- [Provided information]:
========================

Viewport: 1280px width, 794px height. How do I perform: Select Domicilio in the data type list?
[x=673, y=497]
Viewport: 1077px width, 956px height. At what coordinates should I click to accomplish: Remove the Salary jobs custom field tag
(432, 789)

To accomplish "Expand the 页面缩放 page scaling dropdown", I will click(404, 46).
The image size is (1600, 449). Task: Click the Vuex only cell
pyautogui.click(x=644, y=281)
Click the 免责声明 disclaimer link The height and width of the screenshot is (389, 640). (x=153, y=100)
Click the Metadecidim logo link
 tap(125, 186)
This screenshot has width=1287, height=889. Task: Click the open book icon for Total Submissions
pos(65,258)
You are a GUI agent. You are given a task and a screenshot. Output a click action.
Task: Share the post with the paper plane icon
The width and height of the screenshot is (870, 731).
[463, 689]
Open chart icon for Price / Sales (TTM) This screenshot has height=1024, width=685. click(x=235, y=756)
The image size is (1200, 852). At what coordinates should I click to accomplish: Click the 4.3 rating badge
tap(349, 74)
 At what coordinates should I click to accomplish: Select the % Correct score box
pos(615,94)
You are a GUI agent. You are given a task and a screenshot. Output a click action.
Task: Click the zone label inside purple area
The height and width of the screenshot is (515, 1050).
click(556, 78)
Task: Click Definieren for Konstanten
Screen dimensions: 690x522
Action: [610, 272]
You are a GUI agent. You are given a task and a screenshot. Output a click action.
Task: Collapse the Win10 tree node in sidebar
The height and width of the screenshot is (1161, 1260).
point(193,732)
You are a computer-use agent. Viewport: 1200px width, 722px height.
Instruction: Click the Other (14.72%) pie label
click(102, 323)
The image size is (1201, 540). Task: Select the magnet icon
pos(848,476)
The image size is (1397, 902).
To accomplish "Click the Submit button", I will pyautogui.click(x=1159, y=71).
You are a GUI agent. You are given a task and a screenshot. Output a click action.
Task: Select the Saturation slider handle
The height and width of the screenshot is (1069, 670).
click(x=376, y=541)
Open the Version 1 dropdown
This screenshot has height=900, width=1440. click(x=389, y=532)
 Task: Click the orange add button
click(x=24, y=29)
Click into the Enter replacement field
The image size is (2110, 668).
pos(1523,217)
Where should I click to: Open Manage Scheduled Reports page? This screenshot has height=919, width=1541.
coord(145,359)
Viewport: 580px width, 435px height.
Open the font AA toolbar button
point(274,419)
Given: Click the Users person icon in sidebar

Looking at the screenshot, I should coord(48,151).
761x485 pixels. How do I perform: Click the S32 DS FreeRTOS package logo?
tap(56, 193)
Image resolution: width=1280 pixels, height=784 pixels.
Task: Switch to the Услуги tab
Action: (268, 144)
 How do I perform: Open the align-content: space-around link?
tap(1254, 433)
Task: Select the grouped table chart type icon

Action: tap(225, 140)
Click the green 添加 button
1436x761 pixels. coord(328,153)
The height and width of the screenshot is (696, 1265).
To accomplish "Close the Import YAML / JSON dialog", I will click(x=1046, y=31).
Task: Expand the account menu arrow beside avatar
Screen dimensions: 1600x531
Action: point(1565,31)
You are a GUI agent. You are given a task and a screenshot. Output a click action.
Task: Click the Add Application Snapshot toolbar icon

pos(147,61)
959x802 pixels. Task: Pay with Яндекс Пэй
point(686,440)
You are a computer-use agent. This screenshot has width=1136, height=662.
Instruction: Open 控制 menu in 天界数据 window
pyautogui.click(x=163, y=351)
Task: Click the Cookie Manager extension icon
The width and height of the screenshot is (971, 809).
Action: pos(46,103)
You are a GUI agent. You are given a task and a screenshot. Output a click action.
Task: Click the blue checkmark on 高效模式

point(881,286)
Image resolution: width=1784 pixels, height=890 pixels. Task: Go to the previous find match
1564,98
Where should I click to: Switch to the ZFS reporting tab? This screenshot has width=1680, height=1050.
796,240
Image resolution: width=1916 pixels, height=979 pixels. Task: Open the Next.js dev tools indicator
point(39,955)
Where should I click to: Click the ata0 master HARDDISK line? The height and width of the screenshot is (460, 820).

========================

Write all of the records out exactly, including every line.

Viewport: 1280px width, 794px height. How do I perform: Select Domicilio in the data type list?
[x=673, y=497]
Viewport: 1077px width, 956px height. At what coordinates should I click to accomplish: Remove the Salary jobs custom field tag
(432, 789)

To accomplish "Expand the 页面缩放 page scaling dropdown", I will click(404, 46).
The image size is (1600, 449). Task: Click the Vuex only cell
pyautogui.click(x=644, y=281)
Click the 免责声明 disclaimer link The height and width of the screenshot is (389, 640). (x=153, y=100)
Click the Metadecidim logo link
 tap(125, 186)
This screenshot has width=1287, height=889. Task: Click the open book icon for Total Submissions
pos(65,258)
You are a GUI agent. You are given a task and a screenshot. Output a click action.
Task: Share the post with the paper plane icon
The width and height of the screenshot is (870, 731).
[463, 689]
Open chart icon for Price / Sales (TTM) This screenshot has height=1024, width=685. click(x=235, y=756)
The image size is (1200, 852). At what coordinates should I click to accomplish: Click the 4.3 rating badge
tap(349, 74)
 At what coordinates should I click to accomplish: Select the % Correct score box
pos(615,94)
You are a GUI agent. You are given a task and a screenshot. Output a click action.
Task: Click the zone label inside purple area
The height and width of the screenshot is (515, 1050).
click(556, 78)
Task: Click Definieren for Konstanten
Screen dimensions: 690x522
Action: [610, 272]
You are a GUI agent. You are given a task and a screenshot. Output a click action.
Task: Collapse the Win10 tree node in sidebar
The height and width of the screenshot is (1161, 1260).
point(193,732)
You are a computer-use agent. Viewport: 1200px width, 722px height.
Instruction: Click the Other (14.72%) pie label
click(102, 323)
The image size is (1201, 540). Task: Select the magnet icon
pos(848,476)
The image size is (1397, 902).
To accomplish "Click the Submit button", I will pyautogui.click(x=1159, y=71).
You are a GUI agent. You are given a task and a screenshot. Output a click action.
Task: Select the Saturation slider handle
The height and width of the screenshot is (1069, 670).
click(x=376, y=541)
Open the Version 1 dropdown
This screenshot has height=900, width=1440. click(x=389, y=532)
 Task: Click the orange add button
click(x=24, y=29)
Click into the Enter replacement field
The image size is (2110, 668).
pos(1523,217)
Where should I click to: Open Manage Scheduled Reports page? This screenshot has height=919, width=1541.
coord(145,359)
Viewport: 580px width, 435px height.
Open the font AA toolbar button
point(274,419)
Given: Click the Users person icon in sidebar

Looking at the screenshot, I should coord(48,151).
761x485 pixels. How do I perform: Click the S32 DS FreeRTOS package logo?
tap(56, 193)
Image resolution: width=1280 pixels, height=784 pixels.
Task: Switch to the Услуги tab
Action: (268, 144)
 How do I perform: Open the align-content: space-around link?
tap(1254, 433)
Task: Select the grouped table chart type icon

Action: tap(225, 140)
Click the green 添加 button
1436x761 pixels. coord(328,153)
The height and width of the screenshot is (696, 1265).
To accomplish "Close the Import YAML / JSON dialog", I will click(x=1046, y=31).
Task: Expand the account menu arrow beside avatar
Screen dimensions: 1600x531
Action: point(1565,31)
You are a GUI agent. You are given a task and a screenshot. Output a click action.
Task: Click the Add Application Snapshot toolbar icon

pos(147,61)
959x802 pixels. Task: Pay with Яндекс Пэй
point(686,440)
You are a computer-use agent. This screenshot has width=1136, height=662.
Instruction: Open 控制 menu in 天界数据 window
pyautogui.click(x=163, y=351)
Task: Click the Cookie Manager extension icon
The width and height of the screenshot is (971, 809).
Action: pos(46,103)
You are a GUI agent. You are given a task and a screenshot. Output a click action.
Task: Click the blue checkmark on 高效模式

point(881,286)
Image resolution: width=1784 pixels, height=890 pixels. Task: Go to the previous find match
1564,98
Where should I click to: Switch to the ZFS reporting tab? This screenshot has width=1680, height=1050.
796,240
Image resolution: width=1916 pixels, height=979 pixels. Task: Open the Next.js dev tools indicator
point(39,955)
Where should I click to: Click the ata0 master HARDDISK line? The height and width of the screenshot is (460, 820).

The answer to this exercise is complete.